If we are going to "build, build, build" we will need steel, cement and bricks, the production of all of which currently requires coal. Soon there will be no coal-fired power stations left in the UK, a position I have looked forward to since the 1980s. But we still need five to six million tonnes of coal a year for the UK’s steel, cement and other industrial use. The high quality raw steel made in the UK cannot be made without coal and coke used in blast furnaces. In time that might change but not in the immediate future. Other UK coal customers include breweries, heritage railways, paper mills, sugar manufacturers, large commercial greenhouses and smokeless briquette manufacturers. Last year 86% of our coal came from overseas, over a third of it from Russia with some coming from Australia and the USA. Deciding not to extract coal ourselves, probably to higher environmental standards than in other countries does not reduce greenhouse gas emissions: transportation increases it.

But what about the UK's net zero carbon target?
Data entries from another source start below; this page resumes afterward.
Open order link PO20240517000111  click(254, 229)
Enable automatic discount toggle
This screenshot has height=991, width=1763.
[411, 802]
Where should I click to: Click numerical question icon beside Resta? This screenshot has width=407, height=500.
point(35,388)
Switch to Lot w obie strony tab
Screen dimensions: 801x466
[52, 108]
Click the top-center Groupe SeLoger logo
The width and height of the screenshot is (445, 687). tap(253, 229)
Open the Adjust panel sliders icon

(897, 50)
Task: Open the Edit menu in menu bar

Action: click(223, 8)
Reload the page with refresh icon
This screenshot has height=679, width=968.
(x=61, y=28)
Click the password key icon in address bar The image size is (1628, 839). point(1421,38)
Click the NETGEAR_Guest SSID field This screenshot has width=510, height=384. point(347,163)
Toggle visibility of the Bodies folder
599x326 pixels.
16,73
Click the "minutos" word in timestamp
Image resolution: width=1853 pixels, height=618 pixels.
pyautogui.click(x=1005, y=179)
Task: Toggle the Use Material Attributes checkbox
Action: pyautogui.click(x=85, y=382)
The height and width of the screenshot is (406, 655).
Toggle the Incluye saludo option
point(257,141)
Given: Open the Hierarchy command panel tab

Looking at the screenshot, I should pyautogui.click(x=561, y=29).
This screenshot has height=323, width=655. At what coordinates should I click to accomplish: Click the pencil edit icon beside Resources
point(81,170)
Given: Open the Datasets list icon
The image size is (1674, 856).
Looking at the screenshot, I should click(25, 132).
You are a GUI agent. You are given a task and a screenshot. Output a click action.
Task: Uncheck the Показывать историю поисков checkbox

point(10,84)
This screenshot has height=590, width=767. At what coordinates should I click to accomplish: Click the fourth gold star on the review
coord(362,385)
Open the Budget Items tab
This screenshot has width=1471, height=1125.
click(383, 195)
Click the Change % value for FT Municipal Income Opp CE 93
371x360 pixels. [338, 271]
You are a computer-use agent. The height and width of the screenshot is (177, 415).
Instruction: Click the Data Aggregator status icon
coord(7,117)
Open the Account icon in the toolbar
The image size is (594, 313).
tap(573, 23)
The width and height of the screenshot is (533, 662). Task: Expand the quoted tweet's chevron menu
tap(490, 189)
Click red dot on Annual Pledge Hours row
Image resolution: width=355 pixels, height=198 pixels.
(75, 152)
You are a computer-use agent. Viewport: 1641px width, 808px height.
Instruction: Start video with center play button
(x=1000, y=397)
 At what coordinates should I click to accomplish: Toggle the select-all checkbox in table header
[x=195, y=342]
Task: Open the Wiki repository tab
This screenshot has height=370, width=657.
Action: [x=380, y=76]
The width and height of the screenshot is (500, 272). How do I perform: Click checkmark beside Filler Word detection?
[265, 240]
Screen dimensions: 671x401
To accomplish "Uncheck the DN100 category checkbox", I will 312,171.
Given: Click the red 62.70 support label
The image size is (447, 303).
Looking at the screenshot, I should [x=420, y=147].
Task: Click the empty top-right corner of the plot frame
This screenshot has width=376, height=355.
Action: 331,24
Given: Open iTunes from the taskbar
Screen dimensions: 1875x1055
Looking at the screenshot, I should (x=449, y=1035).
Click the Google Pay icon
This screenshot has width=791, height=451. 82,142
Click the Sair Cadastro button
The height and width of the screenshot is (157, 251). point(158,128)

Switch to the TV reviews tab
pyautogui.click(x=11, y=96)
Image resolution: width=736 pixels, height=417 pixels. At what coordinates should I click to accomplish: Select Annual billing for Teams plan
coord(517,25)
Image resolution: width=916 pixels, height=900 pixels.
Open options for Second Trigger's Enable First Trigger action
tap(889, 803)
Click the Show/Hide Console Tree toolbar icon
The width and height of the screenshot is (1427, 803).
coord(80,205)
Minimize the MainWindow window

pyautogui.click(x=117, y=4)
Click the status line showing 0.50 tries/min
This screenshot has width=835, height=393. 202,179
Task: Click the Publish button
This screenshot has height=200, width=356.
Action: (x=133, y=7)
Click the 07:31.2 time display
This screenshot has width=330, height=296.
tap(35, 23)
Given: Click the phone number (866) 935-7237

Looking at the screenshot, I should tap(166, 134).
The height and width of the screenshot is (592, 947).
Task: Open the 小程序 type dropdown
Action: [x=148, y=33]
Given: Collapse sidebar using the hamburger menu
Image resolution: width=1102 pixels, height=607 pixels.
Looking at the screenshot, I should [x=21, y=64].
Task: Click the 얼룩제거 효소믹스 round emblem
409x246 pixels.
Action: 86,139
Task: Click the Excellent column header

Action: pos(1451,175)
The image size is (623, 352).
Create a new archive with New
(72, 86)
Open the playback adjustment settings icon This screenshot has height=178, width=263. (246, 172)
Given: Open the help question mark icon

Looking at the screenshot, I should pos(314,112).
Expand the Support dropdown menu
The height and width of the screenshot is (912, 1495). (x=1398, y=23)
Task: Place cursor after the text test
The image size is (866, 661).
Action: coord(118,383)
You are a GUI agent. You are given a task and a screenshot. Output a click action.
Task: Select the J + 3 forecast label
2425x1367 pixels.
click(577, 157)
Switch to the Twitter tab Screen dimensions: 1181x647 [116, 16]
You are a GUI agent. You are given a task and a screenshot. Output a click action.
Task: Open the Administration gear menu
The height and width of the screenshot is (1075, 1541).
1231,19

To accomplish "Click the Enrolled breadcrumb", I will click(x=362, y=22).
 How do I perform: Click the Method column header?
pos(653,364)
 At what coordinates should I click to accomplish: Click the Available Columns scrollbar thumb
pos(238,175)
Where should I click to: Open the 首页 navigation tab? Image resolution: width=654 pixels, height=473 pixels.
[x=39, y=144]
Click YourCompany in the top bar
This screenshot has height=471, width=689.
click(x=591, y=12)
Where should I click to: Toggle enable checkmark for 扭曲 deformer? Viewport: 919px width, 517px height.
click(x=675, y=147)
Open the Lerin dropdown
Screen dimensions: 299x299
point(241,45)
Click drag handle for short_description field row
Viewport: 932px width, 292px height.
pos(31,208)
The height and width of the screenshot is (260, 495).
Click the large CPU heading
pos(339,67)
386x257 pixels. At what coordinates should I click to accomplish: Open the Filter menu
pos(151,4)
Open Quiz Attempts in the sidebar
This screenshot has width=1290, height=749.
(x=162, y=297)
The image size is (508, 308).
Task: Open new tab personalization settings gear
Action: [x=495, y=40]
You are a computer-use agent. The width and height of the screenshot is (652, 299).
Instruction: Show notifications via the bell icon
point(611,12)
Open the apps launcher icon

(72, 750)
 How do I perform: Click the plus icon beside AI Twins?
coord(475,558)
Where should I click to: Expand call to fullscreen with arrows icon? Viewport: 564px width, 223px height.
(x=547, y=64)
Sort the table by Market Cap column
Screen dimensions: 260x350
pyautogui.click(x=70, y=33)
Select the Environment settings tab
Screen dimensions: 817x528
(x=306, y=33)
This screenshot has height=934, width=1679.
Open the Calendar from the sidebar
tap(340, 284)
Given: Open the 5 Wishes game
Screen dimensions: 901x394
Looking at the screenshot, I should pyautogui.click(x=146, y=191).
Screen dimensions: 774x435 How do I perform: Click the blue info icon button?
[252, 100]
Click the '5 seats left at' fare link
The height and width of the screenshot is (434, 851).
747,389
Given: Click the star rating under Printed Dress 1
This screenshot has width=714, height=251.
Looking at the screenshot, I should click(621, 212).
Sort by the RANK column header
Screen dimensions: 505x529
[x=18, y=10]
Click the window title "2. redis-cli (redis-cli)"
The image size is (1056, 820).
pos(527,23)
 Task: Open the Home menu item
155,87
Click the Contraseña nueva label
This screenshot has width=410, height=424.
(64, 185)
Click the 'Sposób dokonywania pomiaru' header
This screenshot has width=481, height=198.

I defer to Dieter Helm, Oxford University's Professor of Energy Policy, just as I generally used to when we were both much younger and I worked in the same subject area in the 1980s:

"The story of the past 20 years is that ..... we have been de-industrialising and we've been swapping home production for imports, so even though it looks to the contrary [our policies] have been increasing global warming... There are no plans in the net zero carbon target which address that."

We can pretend to polish our green halo and outsource the coal production to other countries, reducing employment here, increasing global emissions and making ourselves more dependent on the rogue state that is Russia. Or we can apply logic and face down the bolshie Extinction Rebellion minority. The newly elected Tory MPs in the impoverished north east apparently describe this battle as "broke versus woke".

If Jenrick were to say "Yes" to the plans there will be a lot of noise because, in the modern world, social media has given the vociferous minority a platform to project their views while the silent majority remains as silent as ever. But carrying coals to Newcastle is an old saying for doing something pointless and it shouldn't be beyond the spin experts to explain just how pointless it is to bring coal in to the country instead of digging it up in Northumberland. Unless, of course, you think we shouldn't make - or buy from other countries - steel, cement and bricks at all and want to go straight back to a pre-industrial revolution way of life with equivalent living standards.

OK, back to the question: has your view changed?

My own answer, before I read the background would have been to disagree with any more coal mines being built here, but now I would strongly support it for our own domestic needs.

Politically this is difficult because of the "optics" from the green perspective, against which there is the red wall and jobs factors. The fact that Jenrick is already tarnished may give Johnson a kind of "free hit" if he leaves his beleaguered colleague to take the flak. However I fear the government will not "follow the science" (or at least the compelling logic) on this one but bottle it somehow.

Some data comes from 'Care about the planet? Rethink coal in the UK' at the Banks Mining website, https://www.banksgroup.co.uk/mining/need-for-coal/care-about-the-planet-rethink-coal-mined-in-the-uk/ which covers how the mining is done responsibly" and what happens to the site afterwards.

Some of this material came from Dominic Lawson's column What has 'builder' Boris got against the miners of Northumberland? in the Daily Mail on 6 July 2020.